Halk oylamasında “Hayır” çıkmasını isteyenlerin işlerine gelmediği için bu konulara hiç girmediğini ifade eden Erdoğan, “Tabii bütün bu yalanın mumu da yatsıya kalmadan sönünce bu defa çıtayı biraz daha düşürdüler. Şimdi önceki gün ne diyor, ‘Cumhurbaşkanı tüm lokantaları kapatabilir.’ diyor. El insaf, yalanın da, palavranın da bir haddi, hududu olur. Bunun yalanlarının freni yok. Şimdi sırda ne zaman boyacılara, simitçilere, çekirdekçilere gelecek diye bekliyorum. Kardeşlerim, biz cumhurbaşkanlığı sistemini herhangi bir yeri kapatmak için değil, ülkenin ve milletin önünü açmak için getiriyoruz.” diye konuştu.

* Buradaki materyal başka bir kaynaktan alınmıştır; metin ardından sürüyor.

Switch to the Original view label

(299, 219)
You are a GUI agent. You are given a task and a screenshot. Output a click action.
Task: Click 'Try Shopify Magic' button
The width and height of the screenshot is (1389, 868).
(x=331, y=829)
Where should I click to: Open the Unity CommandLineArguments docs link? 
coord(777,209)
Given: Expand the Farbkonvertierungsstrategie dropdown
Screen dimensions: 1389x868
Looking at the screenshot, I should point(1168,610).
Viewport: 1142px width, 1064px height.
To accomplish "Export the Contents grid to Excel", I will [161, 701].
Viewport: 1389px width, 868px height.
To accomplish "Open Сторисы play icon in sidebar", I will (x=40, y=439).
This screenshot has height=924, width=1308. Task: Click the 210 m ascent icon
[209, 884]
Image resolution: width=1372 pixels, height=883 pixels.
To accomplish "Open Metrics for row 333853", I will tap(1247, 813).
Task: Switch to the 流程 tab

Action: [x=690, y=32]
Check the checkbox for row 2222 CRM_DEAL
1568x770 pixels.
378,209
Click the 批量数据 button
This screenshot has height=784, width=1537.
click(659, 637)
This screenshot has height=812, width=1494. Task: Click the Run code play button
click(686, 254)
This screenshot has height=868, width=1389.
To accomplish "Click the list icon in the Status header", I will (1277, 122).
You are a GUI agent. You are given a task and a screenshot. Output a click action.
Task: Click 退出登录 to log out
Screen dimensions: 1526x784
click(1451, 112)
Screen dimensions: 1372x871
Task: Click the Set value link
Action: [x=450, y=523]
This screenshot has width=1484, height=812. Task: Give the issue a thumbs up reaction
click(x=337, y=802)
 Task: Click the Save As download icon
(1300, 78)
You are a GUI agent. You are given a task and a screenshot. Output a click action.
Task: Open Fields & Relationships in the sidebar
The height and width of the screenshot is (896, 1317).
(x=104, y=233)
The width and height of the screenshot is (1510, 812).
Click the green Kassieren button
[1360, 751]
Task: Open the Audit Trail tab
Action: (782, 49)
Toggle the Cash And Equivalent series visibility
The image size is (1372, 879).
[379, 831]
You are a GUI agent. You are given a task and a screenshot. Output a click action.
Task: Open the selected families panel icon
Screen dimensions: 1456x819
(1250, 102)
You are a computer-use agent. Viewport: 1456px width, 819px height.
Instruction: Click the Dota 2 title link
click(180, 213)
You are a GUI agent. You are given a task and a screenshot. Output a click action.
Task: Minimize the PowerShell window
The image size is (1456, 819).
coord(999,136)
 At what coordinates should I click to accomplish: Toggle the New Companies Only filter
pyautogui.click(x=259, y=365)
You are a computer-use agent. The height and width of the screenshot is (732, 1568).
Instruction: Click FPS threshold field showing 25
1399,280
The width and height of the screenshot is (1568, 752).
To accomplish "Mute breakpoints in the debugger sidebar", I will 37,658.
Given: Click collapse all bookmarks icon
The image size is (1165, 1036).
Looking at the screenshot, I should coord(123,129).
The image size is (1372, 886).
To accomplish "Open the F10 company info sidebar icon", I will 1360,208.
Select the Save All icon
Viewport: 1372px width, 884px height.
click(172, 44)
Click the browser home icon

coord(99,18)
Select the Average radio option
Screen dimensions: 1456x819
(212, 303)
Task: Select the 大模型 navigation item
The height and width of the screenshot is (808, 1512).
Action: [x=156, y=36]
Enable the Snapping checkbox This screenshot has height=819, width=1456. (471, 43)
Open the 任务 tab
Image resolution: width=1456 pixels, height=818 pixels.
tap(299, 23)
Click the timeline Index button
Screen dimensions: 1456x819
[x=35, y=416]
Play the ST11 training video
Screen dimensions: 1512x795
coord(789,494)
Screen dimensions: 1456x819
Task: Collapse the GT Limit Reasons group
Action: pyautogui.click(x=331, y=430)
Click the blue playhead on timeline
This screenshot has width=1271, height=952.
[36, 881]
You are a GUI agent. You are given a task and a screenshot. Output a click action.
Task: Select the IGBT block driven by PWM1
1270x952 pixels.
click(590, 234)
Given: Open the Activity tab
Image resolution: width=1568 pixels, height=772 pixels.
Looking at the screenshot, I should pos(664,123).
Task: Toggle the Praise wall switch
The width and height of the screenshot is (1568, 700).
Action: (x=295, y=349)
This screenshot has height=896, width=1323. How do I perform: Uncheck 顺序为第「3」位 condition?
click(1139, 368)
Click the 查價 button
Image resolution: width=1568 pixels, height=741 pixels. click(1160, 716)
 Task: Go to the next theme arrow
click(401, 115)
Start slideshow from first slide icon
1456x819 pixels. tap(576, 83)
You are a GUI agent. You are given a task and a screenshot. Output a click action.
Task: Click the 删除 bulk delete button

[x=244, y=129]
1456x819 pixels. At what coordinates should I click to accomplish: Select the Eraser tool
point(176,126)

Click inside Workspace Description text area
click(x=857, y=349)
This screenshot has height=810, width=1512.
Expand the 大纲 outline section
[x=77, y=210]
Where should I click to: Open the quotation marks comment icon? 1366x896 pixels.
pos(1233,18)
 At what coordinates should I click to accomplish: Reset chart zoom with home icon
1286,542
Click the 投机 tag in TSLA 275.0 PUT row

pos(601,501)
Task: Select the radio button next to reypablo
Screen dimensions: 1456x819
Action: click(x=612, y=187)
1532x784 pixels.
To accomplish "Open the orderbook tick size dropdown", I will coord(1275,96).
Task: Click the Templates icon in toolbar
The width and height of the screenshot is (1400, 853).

‘Muhalefetin hezeyanlarına kulak asmayın’
Cumhurbaşkanlığı görevine gelecek kişinin en az 25-30 milyon arasında bir seçmenin desteğini almak zorunda olacağına dikkati çeken Erdoğan şunları söyledi:
“Böyle bir cumhurbaşkanının ülkesine, milletine yanlış yapma şansı olabilir mi? Böyle bir cumhurbaşkanının öyle kafasına estiği gibi karar alma, açma, kapatma imkanı olabilir mi? Üstelik ortada anayasa, yasalar var. Hepsinden önemlisi milletin murakabesi (denetimi) var. Milletimden ricam şu; muhalefetin hezeyanlarına kulak asmayın. Biz, anayasa değişikliğiyle gelecek yeni sistemin ülkemizin ve milletimizin faydasına olduğuna inanmasak böyle bir yola çıkar mıyız? Bugüne kadar bizim ülkemize hizmet etmek, eser kazandırmak, milletimizin başını dik tutacak politikalar dışında bir niyetimizi, bir icraatımızı gören var mı?” diye sordu.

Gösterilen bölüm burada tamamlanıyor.